* **TASK STATEMENT**
Your task is to restate exactly the lines from the one holding "EUPESMA (161, 1534)" to the end of the entries below, inclusive.

* **GIVEN ENTRIES**
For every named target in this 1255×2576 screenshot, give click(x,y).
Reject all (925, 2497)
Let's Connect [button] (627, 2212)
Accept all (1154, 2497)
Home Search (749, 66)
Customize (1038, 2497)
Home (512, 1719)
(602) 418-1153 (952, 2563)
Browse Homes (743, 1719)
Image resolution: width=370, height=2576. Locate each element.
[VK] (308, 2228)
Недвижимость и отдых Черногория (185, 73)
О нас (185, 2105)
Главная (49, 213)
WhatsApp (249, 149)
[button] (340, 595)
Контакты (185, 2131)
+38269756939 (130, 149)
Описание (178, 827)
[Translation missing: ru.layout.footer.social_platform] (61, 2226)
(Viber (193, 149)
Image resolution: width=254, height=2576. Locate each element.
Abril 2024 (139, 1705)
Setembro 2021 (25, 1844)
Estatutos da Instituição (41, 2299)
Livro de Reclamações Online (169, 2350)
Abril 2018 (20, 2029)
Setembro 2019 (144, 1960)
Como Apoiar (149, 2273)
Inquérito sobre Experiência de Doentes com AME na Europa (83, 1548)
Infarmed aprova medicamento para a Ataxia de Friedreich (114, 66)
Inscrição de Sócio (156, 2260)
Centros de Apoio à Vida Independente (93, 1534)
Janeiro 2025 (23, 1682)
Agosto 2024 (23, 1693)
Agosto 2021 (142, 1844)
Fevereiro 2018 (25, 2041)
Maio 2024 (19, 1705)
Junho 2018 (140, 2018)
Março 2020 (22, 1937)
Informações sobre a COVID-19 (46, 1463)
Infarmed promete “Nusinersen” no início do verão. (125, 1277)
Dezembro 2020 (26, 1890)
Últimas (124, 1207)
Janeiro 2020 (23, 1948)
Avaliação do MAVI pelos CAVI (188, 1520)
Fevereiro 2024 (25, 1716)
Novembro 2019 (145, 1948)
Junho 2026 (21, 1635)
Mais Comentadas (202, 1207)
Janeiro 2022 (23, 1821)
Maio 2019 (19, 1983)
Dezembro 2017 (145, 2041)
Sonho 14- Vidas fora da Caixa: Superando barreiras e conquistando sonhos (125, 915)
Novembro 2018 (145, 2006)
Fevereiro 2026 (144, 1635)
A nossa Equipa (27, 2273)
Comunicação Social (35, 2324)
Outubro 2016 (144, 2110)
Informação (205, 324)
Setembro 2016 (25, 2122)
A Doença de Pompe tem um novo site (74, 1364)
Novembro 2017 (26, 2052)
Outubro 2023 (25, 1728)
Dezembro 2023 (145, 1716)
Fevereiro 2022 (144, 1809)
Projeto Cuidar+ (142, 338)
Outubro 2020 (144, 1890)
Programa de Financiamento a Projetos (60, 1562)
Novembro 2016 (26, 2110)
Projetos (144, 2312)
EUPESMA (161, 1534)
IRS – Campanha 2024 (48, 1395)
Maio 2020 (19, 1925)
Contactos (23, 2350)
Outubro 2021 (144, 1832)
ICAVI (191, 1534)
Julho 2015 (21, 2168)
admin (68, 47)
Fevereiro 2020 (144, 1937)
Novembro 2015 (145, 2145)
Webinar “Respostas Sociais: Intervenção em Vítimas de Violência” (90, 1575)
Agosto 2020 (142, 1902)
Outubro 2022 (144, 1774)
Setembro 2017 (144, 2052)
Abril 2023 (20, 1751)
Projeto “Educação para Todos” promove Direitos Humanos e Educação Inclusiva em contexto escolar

* **WRITTEN SOLUTION**
EUPESMA (161, 1534)
IRS – Campanha 2024 (48, 1395)
Maio 2020 (19, 1925)
Contactos (23, 2350)
Outubro 2021 (144, 1832)
ICAVI (191, 1534)
Julho 2015 (21, 2168)
admin (68, 47)
Fevereiro 2020 (144, 1937)
Novembro 2015 (145, 2145)
Webinar “Respostas Sociais: Intervenção em Vítimas de Violência” (90, 1575)
Agosto 2020 (142, 1902)
Outubro 2022 (144, 1774)
Setembro 2017 (144, 2052)
Abril 2023 (20, 1751)
Projeto “Educação para Todos” promove Direitos Humanos e Educação Inclusiva em contexto escolar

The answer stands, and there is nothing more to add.